Process is Supposed to Help Teams
In one of the comments, for When is a Scrum Master (or a PM) Not?, Craig Brown said
Process, process, process.
What about people? At the end of the day the process is just one of several enabers (alongside culture, technology and tools, etc.)
Won’t an experienced and talented team just deliver regardless of the process? ANd doesn’t that indicate that the process is relatively unimportant?
Well, yes, if you have “experienced and talented” people, they will manage to deliver just about regardless of the process. My experiences over the last couple of months lead me to believe these folks don’t have the experience. They may well have the talent, but not the experience, or the self esteem to do what they know they need to do.
One of the reasons the XP folks are so adamant about their practices is because the practices create a system (a process, if you will) that helps people accomplish the work.

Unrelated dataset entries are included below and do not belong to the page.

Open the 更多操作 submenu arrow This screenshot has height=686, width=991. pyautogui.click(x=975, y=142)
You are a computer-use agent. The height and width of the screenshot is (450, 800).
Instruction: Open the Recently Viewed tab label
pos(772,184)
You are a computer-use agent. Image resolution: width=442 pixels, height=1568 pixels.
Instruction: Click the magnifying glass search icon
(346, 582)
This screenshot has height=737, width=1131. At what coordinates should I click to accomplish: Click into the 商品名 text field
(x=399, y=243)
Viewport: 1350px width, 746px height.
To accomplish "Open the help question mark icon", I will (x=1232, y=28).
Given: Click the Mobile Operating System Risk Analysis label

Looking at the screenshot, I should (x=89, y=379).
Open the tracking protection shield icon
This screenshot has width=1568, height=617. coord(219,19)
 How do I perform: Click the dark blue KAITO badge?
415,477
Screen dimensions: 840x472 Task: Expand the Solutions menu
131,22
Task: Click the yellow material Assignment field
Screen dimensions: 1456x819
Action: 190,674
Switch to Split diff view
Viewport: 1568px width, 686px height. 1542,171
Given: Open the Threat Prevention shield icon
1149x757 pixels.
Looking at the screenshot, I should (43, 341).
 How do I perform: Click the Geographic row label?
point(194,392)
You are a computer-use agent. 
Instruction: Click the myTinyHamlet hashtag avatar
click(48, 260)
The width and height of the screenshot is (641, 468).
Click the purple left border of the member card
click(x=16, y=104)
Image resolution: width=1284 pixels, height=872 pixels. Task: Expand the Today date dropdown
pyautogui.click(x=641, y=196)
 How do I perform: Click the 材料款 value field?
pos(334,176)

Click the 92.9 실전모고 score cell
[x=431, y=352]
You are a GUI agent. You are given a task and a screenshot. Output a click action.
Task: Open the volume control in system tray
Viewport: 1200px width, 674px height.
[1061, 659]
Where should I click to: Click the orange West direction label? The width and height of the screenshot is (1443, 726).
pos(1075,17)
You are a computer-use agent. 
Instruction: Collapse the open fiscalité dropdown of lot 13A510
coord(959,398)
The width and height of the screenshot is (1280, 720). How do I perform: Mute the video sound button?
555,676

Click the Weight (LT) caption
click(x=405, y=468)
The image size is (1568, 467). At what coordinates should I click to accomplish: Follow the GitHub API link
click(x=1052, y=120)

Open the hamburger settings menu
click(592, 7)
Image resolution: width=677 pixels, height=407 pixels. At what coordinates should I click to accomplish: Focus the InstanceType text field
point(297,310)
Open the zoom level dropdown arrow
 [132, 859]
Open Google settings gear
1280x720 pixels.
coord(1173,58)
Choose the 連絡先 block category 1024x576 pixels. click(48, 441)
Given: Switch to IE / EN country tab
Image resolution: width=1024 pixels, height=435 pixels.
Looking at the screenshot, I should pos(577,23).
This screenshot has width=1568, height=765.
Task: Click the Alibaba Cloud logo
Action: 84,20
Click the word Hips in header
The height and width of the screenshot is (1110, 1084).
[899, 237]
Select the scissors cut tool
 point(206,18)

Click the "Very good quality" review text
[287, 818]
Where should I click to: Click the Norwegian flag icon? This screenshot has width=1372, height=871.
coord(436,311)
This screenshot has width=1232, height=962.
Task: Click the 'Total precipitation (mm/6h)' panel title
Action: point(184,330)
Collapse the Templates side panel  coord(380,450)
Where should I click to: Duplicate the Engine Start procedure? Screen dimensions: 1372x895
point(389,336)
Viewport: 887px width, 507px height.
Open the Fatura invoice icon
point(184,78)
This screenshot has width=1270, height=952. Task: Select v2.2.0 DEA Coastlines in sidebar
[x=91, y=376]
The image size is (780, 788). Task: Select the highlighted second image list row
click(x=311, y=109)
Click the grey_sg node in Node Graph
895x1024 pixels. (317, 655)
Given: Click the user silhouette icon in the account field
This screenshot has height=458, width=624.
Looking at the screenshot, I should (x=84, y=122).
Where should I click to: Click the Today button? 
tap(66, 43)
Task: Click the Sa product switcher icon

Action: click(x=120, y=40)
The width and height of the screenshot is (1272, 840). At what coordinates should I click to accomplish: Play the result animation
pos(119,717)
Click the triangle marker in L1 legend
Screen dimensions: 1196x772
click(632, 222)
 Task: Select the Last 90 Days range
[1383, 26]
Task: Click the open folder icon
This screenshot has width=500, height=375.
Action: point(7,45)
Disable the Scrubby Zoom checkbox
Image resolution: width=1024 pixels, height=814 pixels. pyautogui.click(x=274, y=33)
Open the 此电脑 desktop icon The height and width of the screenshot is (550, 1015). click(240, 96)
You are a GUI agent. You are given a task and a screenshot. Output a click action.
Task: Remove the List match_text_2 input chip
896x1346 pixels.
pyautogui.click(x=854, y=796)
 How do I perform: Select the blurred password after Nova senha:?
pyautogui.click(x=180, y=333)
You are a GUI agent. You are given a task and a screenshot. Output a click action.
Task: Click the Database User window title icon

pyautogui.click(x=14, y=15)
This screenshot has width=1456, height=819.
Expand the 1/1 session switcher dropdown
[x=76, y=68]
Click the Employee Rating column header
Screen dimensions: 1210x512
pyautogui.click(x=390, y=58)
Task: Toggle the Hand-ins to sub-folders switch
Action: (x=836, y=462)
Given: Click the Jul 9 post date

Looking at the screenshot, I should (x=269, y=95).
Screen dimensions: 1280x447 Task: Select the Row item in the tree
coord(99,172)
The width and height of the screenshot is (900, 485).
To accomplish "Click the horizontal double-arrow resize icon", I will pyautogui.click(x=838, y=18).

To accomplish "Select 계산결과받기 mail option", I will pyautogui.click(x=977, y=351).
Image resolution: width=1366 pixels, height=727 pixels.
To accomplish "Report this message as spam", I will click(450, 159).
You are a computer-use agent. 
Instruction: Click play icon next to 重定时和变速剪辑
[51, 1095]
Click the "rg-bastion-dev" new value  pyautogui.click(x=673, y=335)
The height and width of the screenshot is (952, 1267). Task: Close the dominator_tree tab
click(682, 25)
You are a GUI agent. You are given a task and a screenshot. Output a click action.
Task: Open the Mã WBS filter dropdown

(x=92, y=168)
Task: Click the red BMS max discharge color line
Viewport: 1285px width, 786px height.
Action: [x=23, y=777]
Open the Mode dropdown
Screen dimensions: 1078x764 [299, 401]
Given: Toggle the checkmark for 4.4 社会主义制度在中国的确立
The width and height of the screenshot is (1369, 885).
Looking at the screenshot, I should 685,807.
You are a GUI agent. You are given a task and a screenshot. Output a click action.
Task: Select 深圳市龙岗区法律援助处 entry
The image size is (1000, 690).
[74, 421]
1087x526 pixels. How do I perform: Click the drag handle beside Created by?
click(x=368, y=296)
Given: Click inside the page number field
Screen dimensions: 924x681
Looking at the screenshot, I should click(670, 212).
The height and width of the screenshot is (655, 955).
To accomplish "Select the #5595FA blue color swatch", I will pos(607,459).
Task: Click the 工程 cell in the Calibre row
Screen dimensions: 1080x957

We Tried Baseball and It Didn’t Work is a humorous take on what happens if you say you’re playing baseball, but don’t follow the process. Same thing with XP, Scrum, or cleanroom or anything else you choose to do. If you don’t follow the process, it doesn’t help. You can call it anything you want, but calling it Scrum (or something else) doesn’t make it so.
So what do you do with an inexperienced team? (Let’s assume they are talented.) I still think someone needs to help with the process, so the team gains experience and succeeds. Without the willingness of someone to stand up and say, “No, that’s not the way this is supposed to work. And, here’s why…” the team cannot be successful.
I’ve met process police, and no, I don’t want to work with them. But a little process does go a long way when organizing or managing a project. If I want to use timeboxes because otherwise people fall prey to Student Syndrome, I should have that option. It’s quite reasonable to want an iteration backlog before an iteration starts, so the team can estimate it and commit to it. It’s not reasonable for a person who’s not developing or estimating to lengthen the timeboxes and reject retrospectives because he doesn’t think it will help the team. The people who reject the agreed-upon process are not helping the team, even though they think they are.
Leaders, no matter what they are called, are the people who guide the team through it’s designated process. They are especially necessary when the team is inexperienced, whether that’s general inexperience or inexperience with a particular project organization.